If you allow almost everyone in society easy access to semi-automatic rifles and handguns, you allow terrorists, drunks, the drug-addled, the socially inadequate and the mentally ill to have them too. Guns, unlike cricket bats, kill quickly, from a safe distance, and with minimal physical effort. It is of course ‘people who kill people’, but the sort of people who fancy killing people find the killing a whole lot easier when furnished with high-powered firearms than with wooden sporting equipment.
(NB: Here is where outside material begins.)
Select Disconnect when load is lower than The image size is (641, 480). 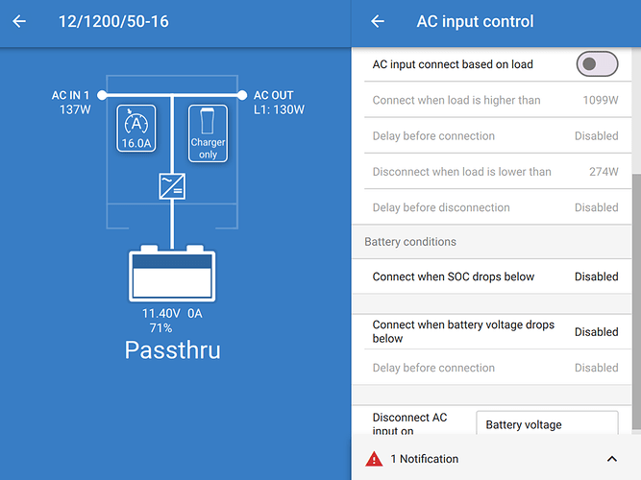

Among developed democracies, it’s only America that doesn’t seem to quite get this. Britain’s Dunblane provoked a legislative backlash in the handgun ban which seemed to many (most notably Prince Philip) completely over the top: it even deprived Olympic contestants of their use. In America, they have Dunblane after Dunblane after Dunblane and do nothing: Wednesday’s atrocity was the forty-fifth instance of gun violence in American schools in just the last twelve months.


Will things be any different in America after the Robb Elementary School killings? The NRA’s preferred means of defence against school shooters –a good elementary school kid with a gun– was sadly absent. The school board’s active shooter drills, in which the children are taught to shy textbooks and stools in their defence against a man with a submachine gun, were as useful as might have been expected.

Removing almost all legally-held handguns in the UK was the right response to Dunblane, particularly so with hindsight’s view over subsequent horrors that would have been vastly worse with added firearms. Knife-wielding terrorists in London Bridge, Parliament Square and Reading could have significantly improved their tally with pistols in hand, let alone the sort of kit that was freely available to Salvador Ramos (true, many ordinary decent British criminals do still have shooters, but they usually draw the line at supplying them to foreign geezers they don’t trust).


Joe Biden was America’s Vice-President for eight years. In that time, there were twenty-four mass shootings. After each one, his boss Barack Obama said sad, elegant words and did absolutely nothing to prevent their repetition.
President Biden is too old and woozy to have any political legacy that he will be in a position to remember with regret, so it’s probably not a bad idea to do something about gun violence in America right now. Before any more children are murdered. It’s time for Joe to pad up, step to the crease, and go into bat against the gun lobby.